Screenshot and document pointing data:
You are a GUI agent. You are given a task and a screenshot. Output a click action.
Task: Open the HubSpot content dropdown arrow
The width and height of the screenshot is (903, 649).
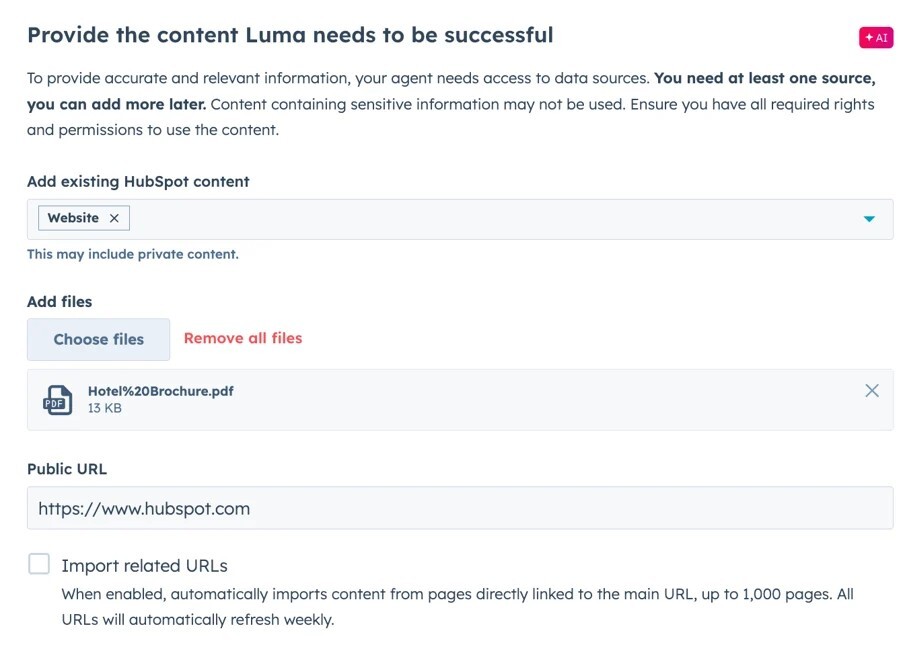click(869, 219)
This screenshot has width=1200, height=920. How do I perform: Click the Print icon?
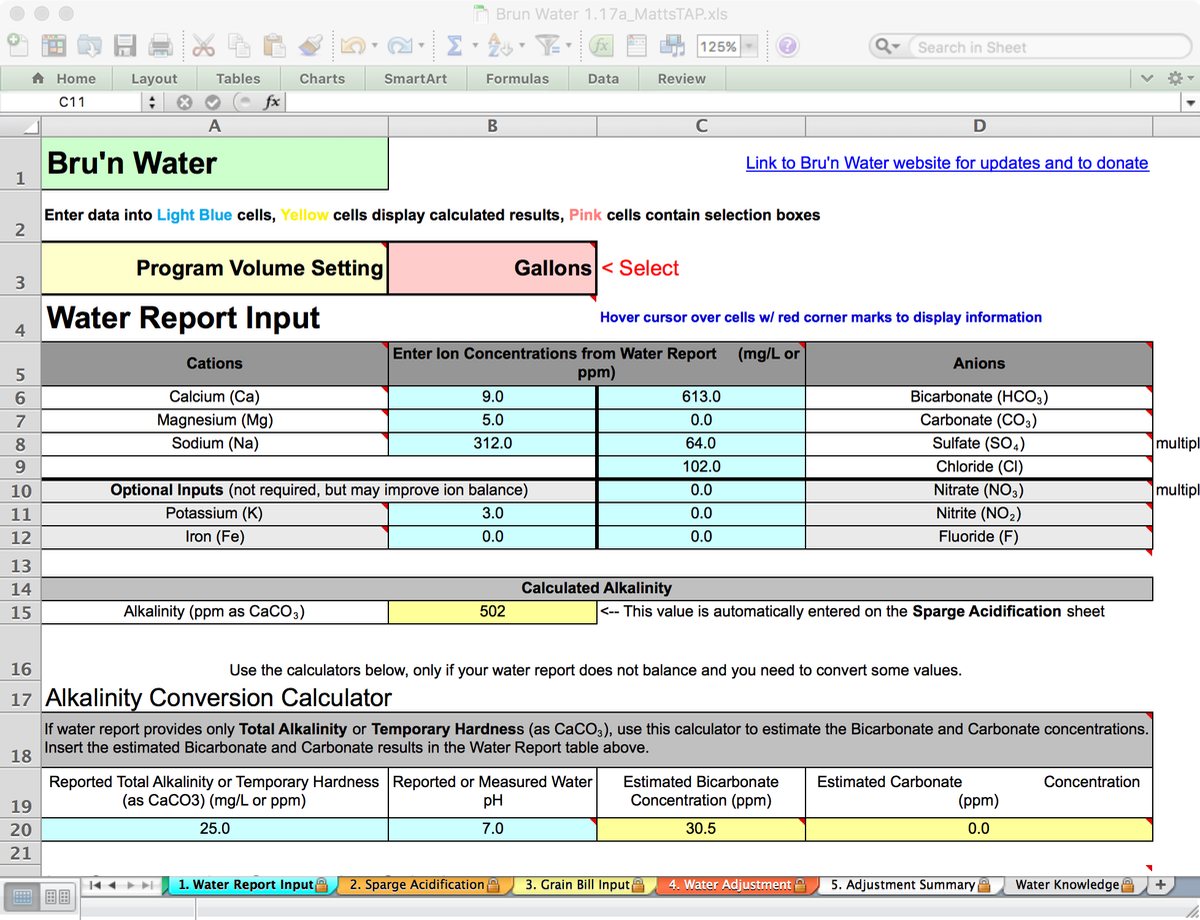[158, 45]
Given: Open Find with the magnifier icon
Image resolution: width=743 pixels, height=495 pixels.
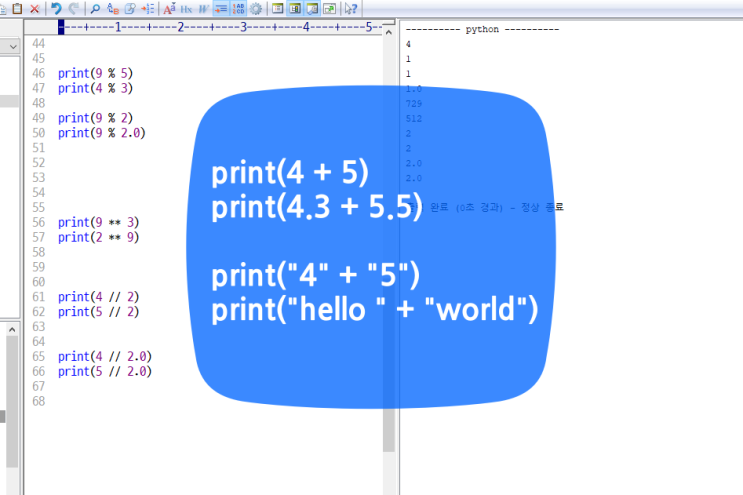Looking at the screenshot, I should point(95,8).
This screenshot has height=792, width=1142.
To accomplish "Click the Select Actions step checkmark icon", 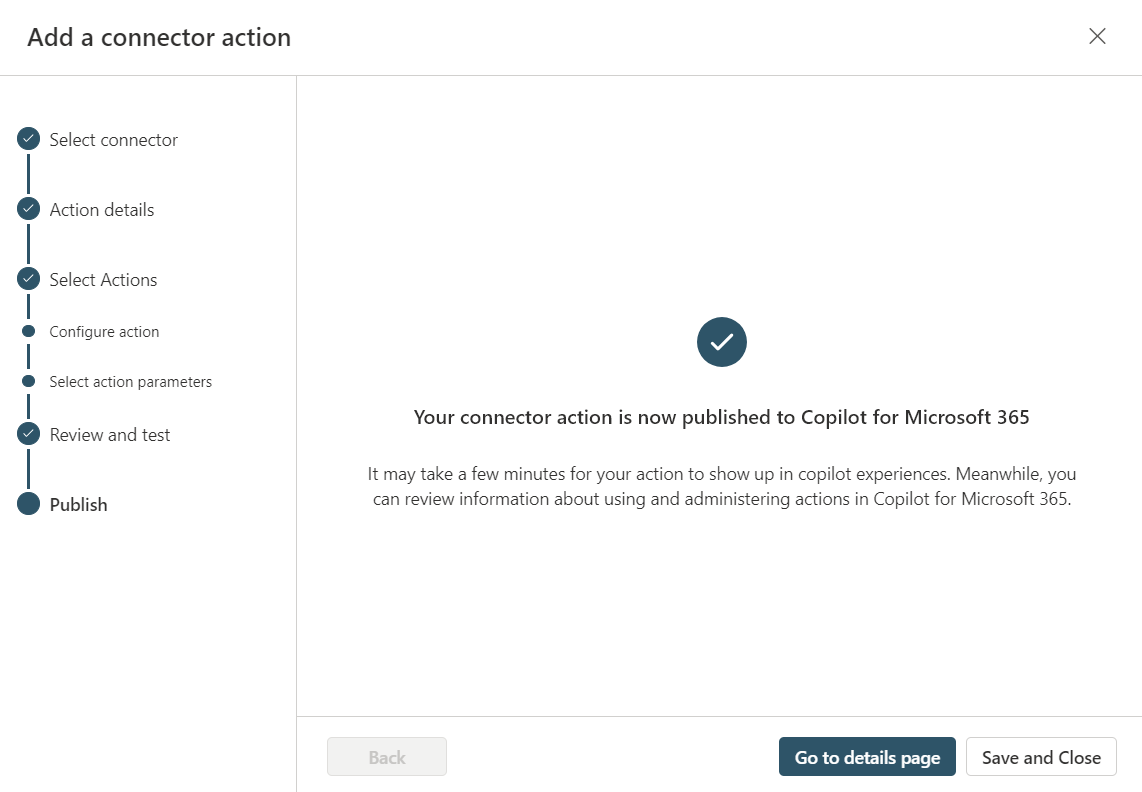I will point(28,280).
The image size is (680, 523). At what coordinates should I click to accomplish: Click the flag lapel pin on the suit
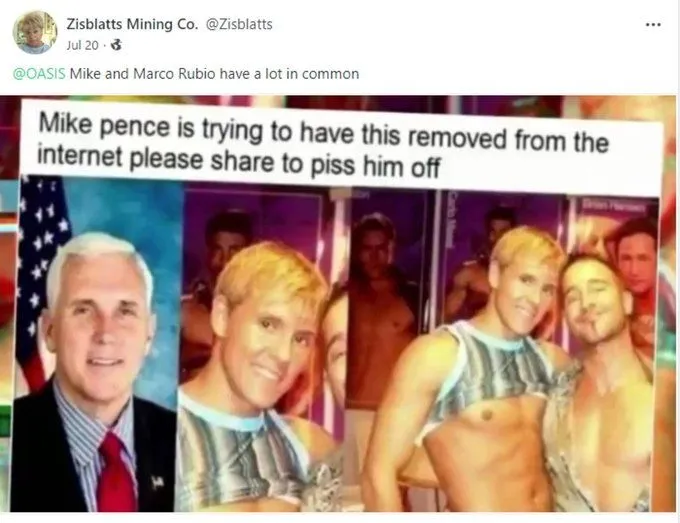coord(157,481)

Problem description:
Return each line of the listing above that contains the string "height".

Complete answer:
The width and height of the screenshot is (903, 649).
This screenshot has width=1200, height=920. How do I perform: Click the Print icon?
Image resolution: width=743 pixels, height=495 pixels.
This screenshot has height=792, width=1142.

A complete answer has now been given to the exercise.